Problem requirements ▸ Reproduce the rows below, changing "Instruction" to "Directive" wherever it occurs and leaving everything else untouched.

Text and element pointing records
-.-.-
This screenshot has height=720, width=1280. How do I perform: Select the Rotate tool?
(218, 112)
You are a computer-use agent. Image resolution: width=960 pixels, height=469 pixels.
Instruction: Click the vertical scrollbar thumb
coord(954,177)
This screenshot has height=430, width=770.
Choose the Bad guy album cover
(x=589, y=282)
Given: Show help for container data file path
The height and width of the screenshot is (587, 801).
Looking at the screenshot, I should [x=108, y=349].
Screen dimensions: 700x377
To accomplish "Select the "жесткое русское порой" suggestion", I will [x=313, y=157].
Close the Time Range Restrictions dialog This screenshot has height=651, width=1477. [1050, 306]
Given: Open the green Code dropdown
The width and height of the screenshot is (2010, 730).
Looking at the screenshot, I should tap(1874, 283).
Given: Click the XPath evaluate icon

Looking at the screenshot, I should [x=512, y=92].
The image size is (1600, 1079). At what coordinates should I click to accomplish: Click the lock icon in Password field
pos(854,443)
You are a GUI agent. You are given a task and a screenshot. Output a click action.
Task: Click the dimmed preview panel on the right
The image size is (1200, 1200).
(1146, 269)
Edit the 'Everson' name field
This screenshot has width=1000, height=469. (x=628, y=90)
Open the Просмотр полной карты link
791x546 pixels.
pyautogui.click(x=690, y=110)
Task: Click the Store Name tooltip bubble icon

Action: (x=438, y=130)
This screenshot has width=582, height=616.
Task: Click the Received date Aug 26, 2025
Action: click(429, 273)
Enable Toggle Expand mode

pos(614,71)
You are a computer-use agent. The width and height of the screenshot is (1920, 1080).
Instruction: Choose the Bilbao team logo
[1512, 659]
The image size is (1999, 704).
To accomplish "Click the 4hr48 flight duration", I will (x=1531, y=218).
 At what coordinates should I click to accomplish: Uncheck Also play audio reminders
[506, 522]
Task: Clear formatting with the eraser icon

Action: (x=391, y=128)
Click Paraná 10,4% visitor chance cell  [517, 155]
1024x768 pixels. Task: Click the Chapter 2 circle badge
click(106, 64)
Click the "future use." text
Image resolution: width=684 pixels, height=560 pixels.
-.-.-
Written answer ▸
This screenshot has height=720, width=1280. How do I perform: Select the Rotate tool?
(218, 112)
You are a computer-use agent. Image resolution: width=960 pixels, height=469 pixels.
Directive: Click the vertical scrollbar thumb
coord(954,177)
This screenshot has height=430, width=770.
Choose the Bad guy album cover
(x=589, y=282)
Given: Show help for container data file path
The height and width of the screenshot is (587, 801).
Looking at the screenshot, I should [x=108, y=349].
Screen dimensions: 700x377
To accomplish "Select the "жесткое русское порой" suggestion", I will [x=313, y=157].
Close the Time Range Restrictions dialog This screenshot has height=651, width=1477. [1050, 306]
Given: Open the green Code dropdown
The width and height of the screenshot is (2010, 730).
Looking at the screenshot, I should tap(1874, 283).
Given: Click the XPath evaluate icon

Looking at the screenshot, I should [x=512, y=92].
The image size is (1600, 1079). At what coordinates should I click to accomplish: Click the lock icon in Password field
pos(854,443)
You are a GUI agent. You are given a task and a screenshot. Output a click action.
Task: Click the dimmed preview panel on the right
The image size is (1200, 1200).
(1146, 269)
Edit the 'Everson' name field
This screenshot has width=1000, height=469. (x=628, y=90)
Open the Просмотр полной карты link
791x546 pixels.
pyautogui.click(x=690, y=110)
Task: Click the Store Name tooltip bubble icon

Action: (x=438, y=130)
This screenshot has width=582, height=616.
Task: Click the Received date Aug 26, 2025
Action: click(429, 273)
Enable Toggle Expand mode

pos(614,71)
You are a computer-use agent. The width and height of the screenshot is (1920, 1080).
Directive: Choose the Bilbao team logo
[1512, 659]
The image size is (1999, 704).
To accomplish "Click the 4hr48 flight duration", I will (x=1531, y=218).
 At what coordinates should I click to accomplish: Uncheck Also play audio reminders
[506, 522]
Task: Clear formatting with the eraser icon

Action: (x=391, y=128)
Click Paraná 10,4% visitor chance cell  [517, 155]
1024x768 pixels. Task: Click the Chapter 2 circle badge
click(106, 64)
Click the "future use." text
Image resolution: width=684 pixels, height=560 pixels.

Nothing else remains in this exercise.